Brighten Up Summer Veggies with Berries

For those of you who don't like your fruit and veggies to mix, I understand.  I have never warmed to the idea of having raisins or cranberries on my salad.  I don't even want anything to do with a fruit vinaigrette.  Which makes it all the weirder that I can't stop serving beautiful fresh berries with the best green veggies of the season.  Back in the winter, that was Brussels sprouts.  For the last couple months, it's been fresh green beans.

Incorporating cooked berries into your dinner, whether mixed with your veggies or served over top of your protein (as pictured, with lightly seasoned scallops) is extremely easy and adds a bright touch of sweetness that contrasts nicely with your other flavors.  Pick the berries of your choice; I like blackberries or strawberries (cut into halves) since these are generally more resilient than their berry siblings and large enough to stand up to the other flavors involved.  Cook them in a hot skillet with just enough coconut oil so they won't stick, a splash of vinegar, and a small spoonful of a sweetener.  I like blackstrap molasses to keep things from getting too sweet, but honey will work just as well.  A little salt and pepper, and you're ready to go.
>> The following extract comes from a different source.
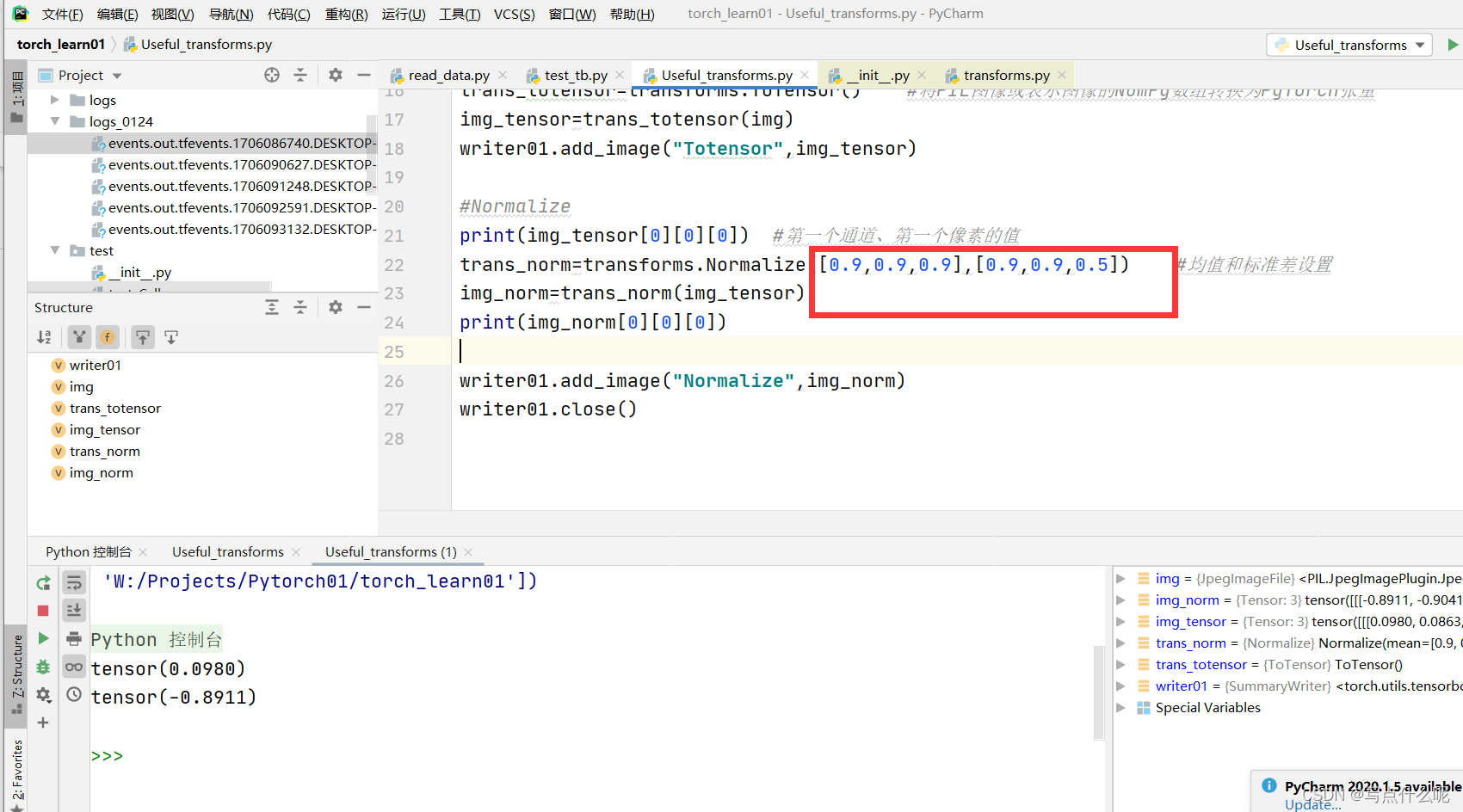Viewport: 1463px width, 812px height.
Task: Stop the running console with red square icon
Action: (x=43, y=610)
Your berries will cook very quickly.  If the skillet is hot when you add the berries, you're looking at maybe 90 seconds for blackberries and a little bit more for strawberries.  You'll see their surface color change a little as they cook.  As soon as you see that change, turn them to get another side, and get them off the heat quickly.  If you're mixing with veggies, just take the berries from the pan and leave the rest.  If you'll be topping seafood or meat, there should be some yummy goo alongside the berries in the skillet (depending on how much molasses and vinegar you added) that will make a great sauce.  For my scallops, I had only seasoned them with salt and pepper, but some spices with a little bit of smokiness or heat could also be delicious.

So to recap:

You'll need: 1) blackberries or strawberries; 2) oil (I use coconut); 3) vinegar (try balsamic or red wine); 4) sweetener (molasses or honey--agave may be too much; and 5) salt and pepper.

Cook in a hot skillet, and watch closely.  When berries start to change colors, turn gently and remove from heat within 30 seconds.  Mix berries with green veggies (green beans, Brussels sprouts, maybe even broccoli) or spoon, with the liquid left in the pan, over your protein.  Enjoy!